What is expected
Using the data beneath, show every line that includes the word "label".

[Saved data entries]
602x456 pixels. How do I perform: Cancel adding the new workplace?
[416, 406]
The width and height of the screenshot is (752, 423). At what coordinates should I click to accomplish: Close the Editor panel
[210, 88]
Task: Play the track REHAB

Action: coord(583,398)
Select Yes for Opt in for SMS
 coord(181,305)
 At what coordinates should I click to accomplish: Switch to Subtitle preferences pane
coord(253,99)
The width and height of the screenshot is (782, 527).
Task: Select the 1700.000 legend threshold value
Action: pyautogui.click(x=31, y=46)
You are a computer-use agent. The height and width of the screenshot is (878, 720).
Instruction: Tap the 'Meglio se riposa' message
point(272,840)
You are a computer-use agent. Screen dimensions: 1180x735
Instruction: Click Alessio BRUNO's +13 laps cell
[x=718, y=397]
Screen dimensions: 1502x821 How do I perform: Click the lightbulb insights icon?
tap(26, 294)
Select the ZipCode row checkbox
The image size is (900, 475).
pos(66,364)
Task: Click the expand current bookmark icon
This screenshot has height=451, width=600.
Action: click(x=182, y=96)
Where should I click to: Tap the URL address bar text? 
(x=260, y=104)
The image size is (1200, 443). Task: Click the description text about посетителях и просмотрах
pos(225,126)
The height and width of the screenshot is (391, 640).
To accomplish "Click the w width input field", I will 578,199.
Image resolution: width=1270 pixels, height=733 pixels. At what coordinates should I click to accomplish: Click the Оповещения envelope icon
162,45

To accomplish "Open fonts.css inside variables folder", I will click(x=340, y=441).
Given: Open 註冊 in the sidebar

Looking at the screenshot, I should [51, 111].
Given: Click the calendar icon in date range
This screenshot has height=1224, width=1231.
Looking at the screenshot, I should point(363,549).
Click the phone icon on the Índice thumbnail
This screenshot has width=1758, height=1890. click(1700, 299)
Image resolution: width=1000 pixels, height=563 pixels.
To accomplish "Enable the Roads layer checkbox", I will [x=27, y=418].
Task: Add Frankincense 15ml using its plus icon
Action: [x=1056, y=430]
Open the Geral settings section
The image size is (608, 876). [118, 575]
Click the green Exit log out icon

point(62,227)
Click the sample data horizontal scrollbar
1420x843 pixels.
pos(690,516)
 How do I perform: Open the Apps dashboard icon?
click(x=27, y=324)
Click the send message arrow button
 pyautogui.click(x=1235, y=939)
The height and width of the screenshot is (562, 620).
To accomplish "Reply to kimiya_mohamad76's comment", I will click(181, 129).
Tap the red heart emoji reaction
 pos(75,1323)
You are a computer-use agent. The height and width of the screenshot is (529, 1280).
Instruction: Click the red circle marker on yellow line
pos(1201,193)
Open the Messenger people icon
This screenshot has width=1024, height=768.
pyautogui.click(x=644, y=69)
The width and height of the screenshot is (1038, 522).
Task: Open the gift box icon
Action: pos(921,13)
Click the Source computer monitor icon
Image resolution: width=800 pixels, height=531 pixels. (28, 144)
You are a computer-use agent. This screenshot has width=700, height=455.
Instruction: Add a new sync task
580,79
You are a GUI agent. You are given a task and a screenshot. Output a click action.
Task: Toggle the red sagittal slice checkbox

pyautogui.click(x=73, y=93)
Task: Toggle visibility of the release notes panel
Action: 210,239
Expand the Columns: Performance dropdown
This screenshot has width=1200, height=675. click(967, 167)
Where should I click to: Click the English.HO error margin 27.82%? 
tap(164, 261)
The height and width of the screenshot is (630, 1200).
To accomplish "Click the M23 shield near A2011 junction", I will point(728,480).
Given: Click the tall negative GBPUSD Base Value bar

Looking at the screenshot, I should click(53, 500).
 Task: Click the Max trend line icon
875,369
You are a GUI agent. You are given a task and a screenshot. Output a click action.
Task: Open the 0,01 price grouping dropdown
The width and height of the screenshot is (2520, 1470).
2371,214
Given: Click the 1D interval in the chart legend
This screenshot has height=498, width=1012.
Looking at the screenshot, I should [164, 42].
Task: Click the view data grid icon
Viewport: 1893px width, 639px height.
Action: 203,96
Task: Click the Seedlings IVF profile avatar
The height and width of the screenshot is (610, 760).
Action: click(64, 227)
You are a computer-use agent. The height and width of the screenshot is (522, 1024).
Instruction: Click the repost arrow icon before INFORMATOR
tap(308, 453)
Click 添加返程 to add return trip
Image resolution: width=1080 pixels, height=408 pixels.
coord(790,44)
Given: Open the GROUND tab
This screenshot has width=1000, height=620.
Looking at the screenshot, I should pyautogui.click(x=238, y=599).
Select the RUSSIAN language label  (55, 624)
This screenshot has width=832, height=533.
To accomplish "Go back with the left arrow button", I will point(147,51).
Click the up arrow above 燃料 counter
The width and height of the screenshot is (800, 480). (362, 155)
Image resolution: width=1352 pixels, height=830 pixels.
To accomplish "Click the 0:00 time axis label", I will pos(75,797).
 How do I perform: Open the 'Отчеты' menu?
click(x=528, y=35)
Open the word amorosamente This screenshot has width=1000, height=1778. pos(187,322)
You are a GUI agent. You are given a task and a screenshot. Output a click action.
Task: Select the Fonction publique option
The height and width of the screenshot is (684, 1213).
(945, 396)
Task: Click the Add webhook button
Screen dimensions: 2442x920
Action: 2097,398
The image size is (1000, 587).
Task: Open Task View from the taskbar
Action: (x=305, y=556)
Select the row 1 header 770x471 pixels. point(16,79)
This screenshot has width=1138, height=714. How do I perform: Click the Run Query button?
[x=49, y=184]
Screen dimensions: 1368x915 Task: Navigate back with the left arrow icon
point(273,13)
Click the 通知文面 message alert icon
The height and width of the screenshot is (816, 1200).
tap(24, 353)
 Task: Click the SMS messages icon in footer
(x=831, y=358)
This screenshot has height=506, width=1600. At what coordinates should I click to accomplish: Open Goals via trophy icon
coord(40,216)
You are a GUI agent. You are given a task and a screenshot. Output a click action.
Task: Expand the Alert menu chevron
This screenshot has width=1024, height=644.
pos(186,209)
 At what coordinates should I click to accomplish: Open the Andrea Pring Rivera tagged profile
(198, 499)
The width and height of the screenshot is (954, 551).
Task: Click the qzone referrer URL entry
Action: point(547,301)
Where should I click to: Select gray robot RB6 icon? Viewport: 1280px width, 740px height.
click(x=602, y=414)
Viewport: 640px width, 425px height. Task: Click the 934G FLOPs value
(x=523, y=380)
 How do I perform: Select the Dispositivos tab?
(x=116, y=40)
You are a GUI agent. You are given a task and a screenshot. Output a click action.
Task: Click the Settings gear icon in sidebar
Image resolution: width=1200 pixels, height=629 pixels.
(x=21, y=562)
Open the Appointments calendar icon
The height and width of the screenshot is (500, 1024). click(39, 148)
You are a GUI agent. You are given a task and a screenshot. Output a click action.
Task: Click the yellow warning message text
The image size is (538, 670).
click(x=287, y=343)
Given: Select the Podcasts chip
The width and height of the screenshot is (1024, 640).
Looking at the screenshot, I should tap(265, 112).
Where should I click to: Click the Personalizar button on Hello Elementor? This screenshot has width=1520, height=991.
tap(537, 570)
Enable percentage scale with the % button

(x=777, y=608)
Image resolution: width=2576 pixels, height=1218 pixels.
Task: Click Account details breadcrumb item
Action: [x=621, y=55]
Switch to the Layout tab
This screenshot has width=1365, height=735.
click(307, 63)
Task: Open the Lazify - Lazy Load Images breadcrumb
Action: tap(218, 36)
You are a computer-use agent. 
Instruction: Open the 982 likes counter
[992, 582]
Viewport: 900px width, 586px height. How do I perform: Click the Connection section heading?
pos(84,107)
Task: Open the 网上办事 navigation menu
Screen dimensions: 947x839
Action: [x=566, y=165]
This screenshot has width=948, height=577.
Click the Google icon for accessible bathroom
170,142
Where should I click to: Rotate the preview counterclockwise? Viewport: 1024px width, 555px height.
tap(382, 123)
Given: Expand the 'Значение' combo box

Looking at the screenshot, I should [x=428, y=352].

Task answer
Select the RUSSIAN language label  (55, 624)
To accomplish "Click the 0:00 time axis label", I will pos(75,797).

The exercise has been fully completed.